This project is a subcontract through Texas State University at San Marcos (PI, Vanegas).

This project will enhance the professional capacity for screening of Autism Spectrum Disorder (ASD) and implement and assess the efficacy of a parent education and coaching intervention for low resource families of children with developmental delay.

The ASD Screening and Parent Engagement (ASPEN) intervention will be a culturally and linguistically-informed intervention that will be acceptable, feasible, and efficacious in low-resource communities. The expected products of this intervention are training and outreach materials for community agencies related to ASD screening; manuals for the ASPEN intervention for clinicians and peer leaders to deliver the ASPEN intervention and for parents who receive the intervention, and a resource and referral guide for educational and health-care services and supports.

The goal of this project is to examine the efficacy of the ASPEN intervention, a culturally-informed parent-mediated intervention (PMI) program when delivered to caregivers and children at risk for ASD who reside in low-resource households.

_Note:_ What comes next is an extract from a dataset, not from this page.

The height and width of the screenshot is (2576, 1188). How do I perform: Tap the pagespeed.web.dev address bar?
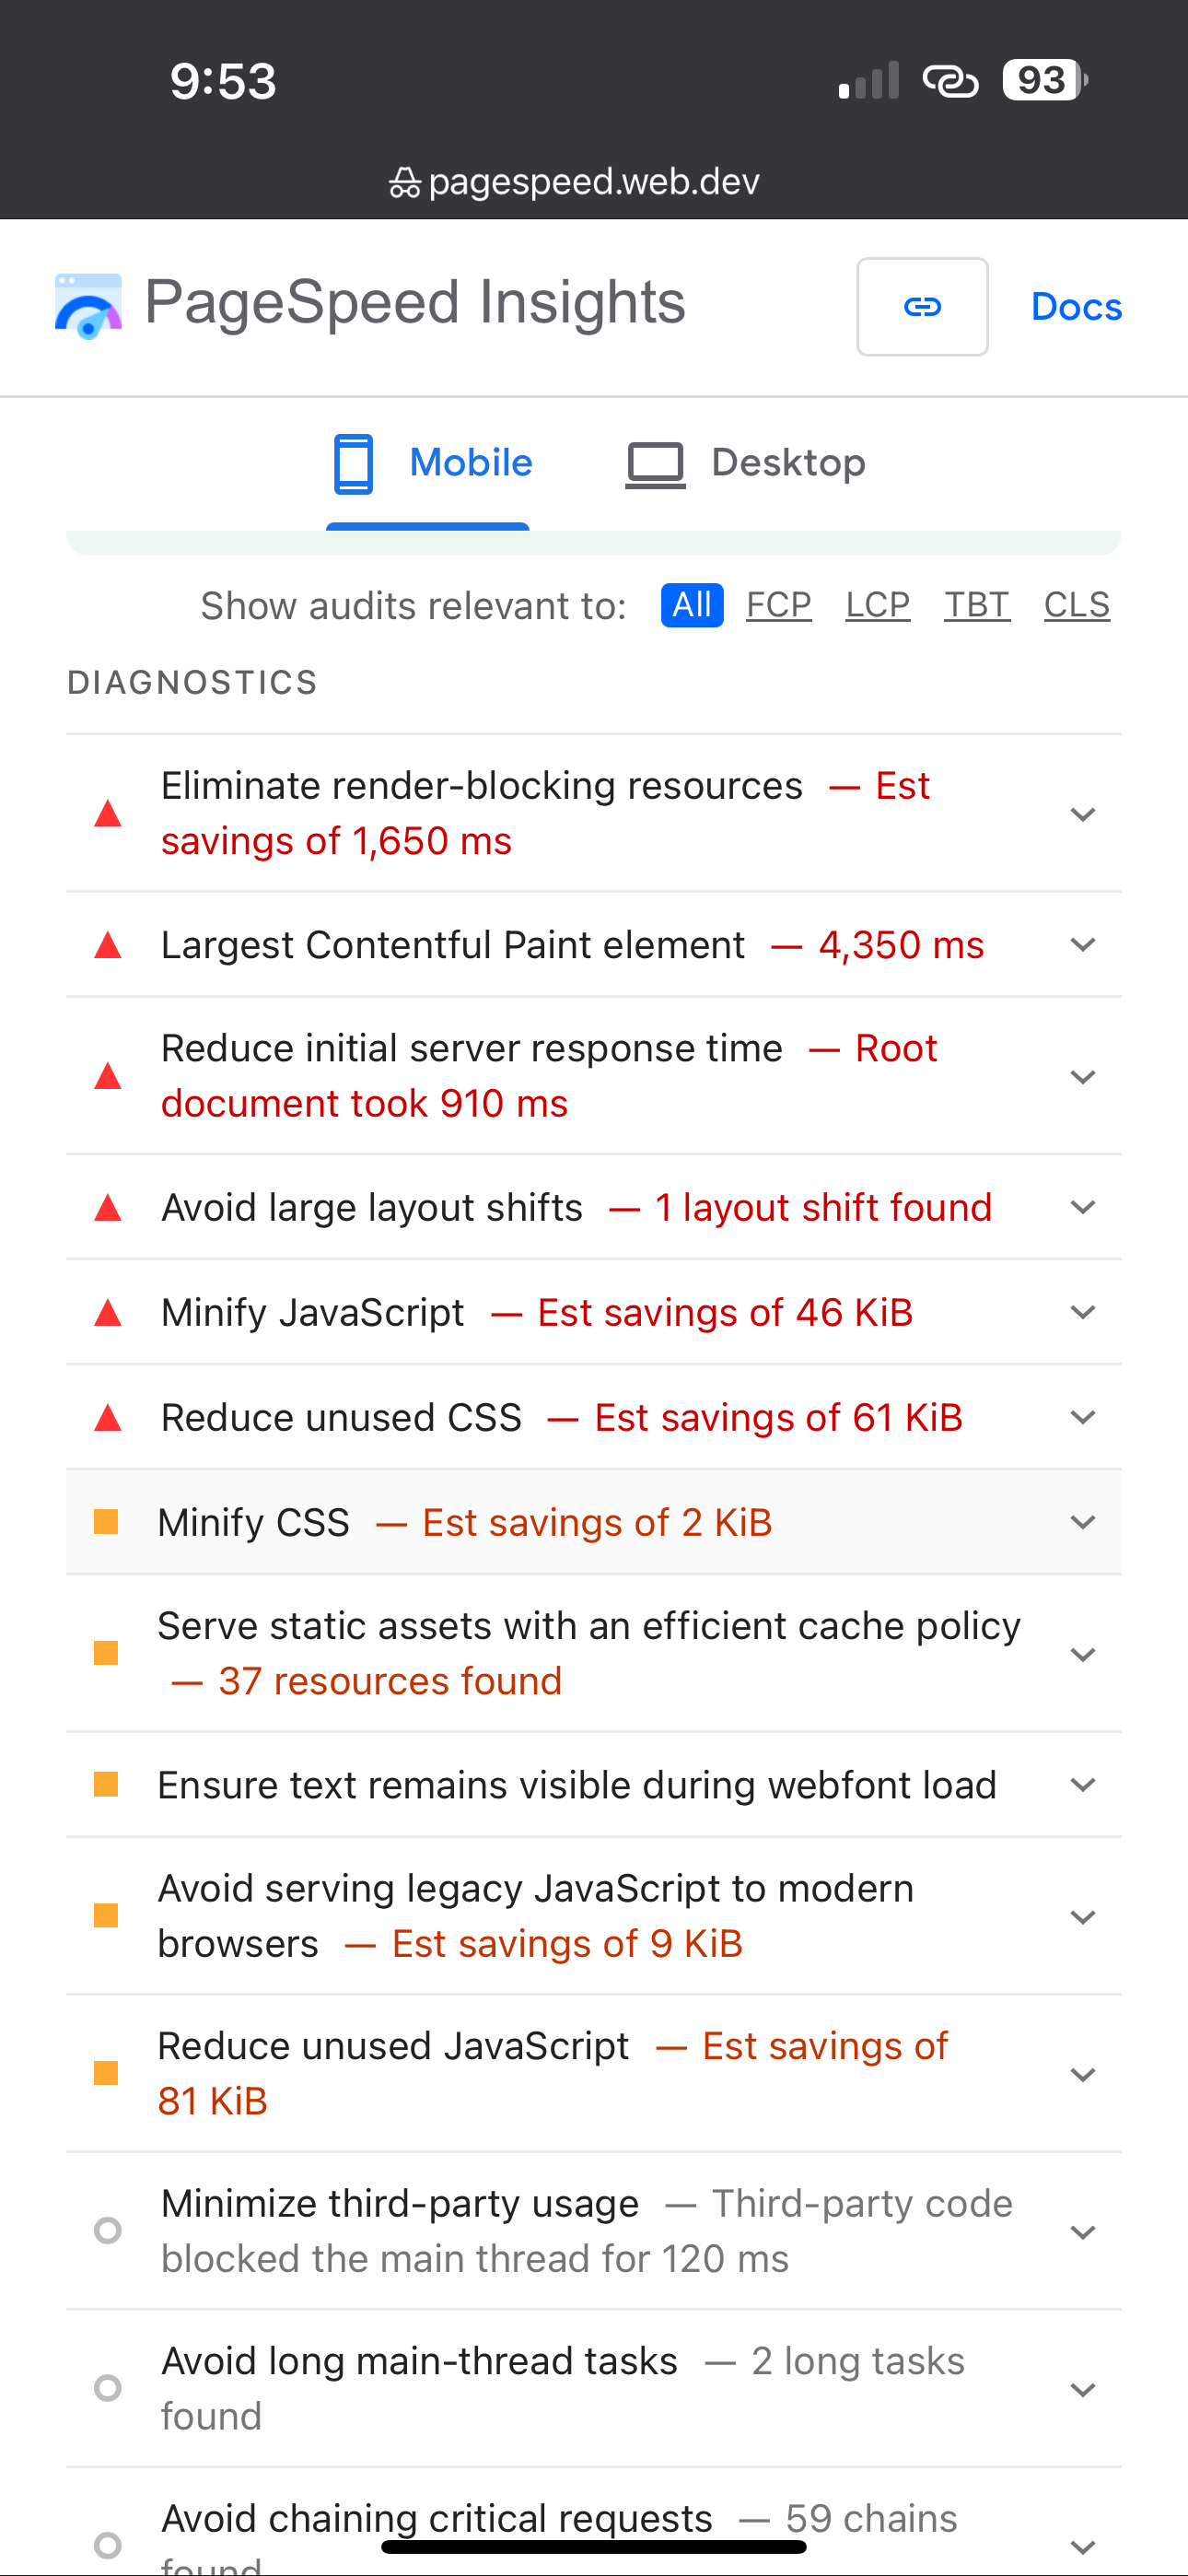coord(593,183)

This project will assemble an advisory group comprised of community and parent leaders to inform the intervention development and implementation. This project will implement a randomized control trial to test a PMI program delivered to families with young children at risk for ASD in low-resource communities and improve developmental outcomes in young children at risk for ASD. The project will also work to improve parenting practices among caregivers of children at risk for ASD. The project will collect baseline, and two follow-up assessments.

Children at risk for ASD who participate in the intervention will exhibit significant gains in social communication and reduction in challenging behavior. Caregivers who receive the intervention will exhibit significant gains in knowledge and skills related to their child’s development and report significant reductions in parenting stress. This study will advance intervention research with families from low-resource community in the literature on autism and neurodevelopmental disabilities.

The contents of this project were developed the under a grant from the United States Department of Health and Human Services, Administration for Community Living (ACL), National Institute on Disability, Independent Living, and Rehabilitation Research (NIDILRR) Grant #90IFST19000035. However, those contents do not necessarily represent the policy of the Department of Health and Human Services (DHHS), and you should not assume endorsement by the Federal Government.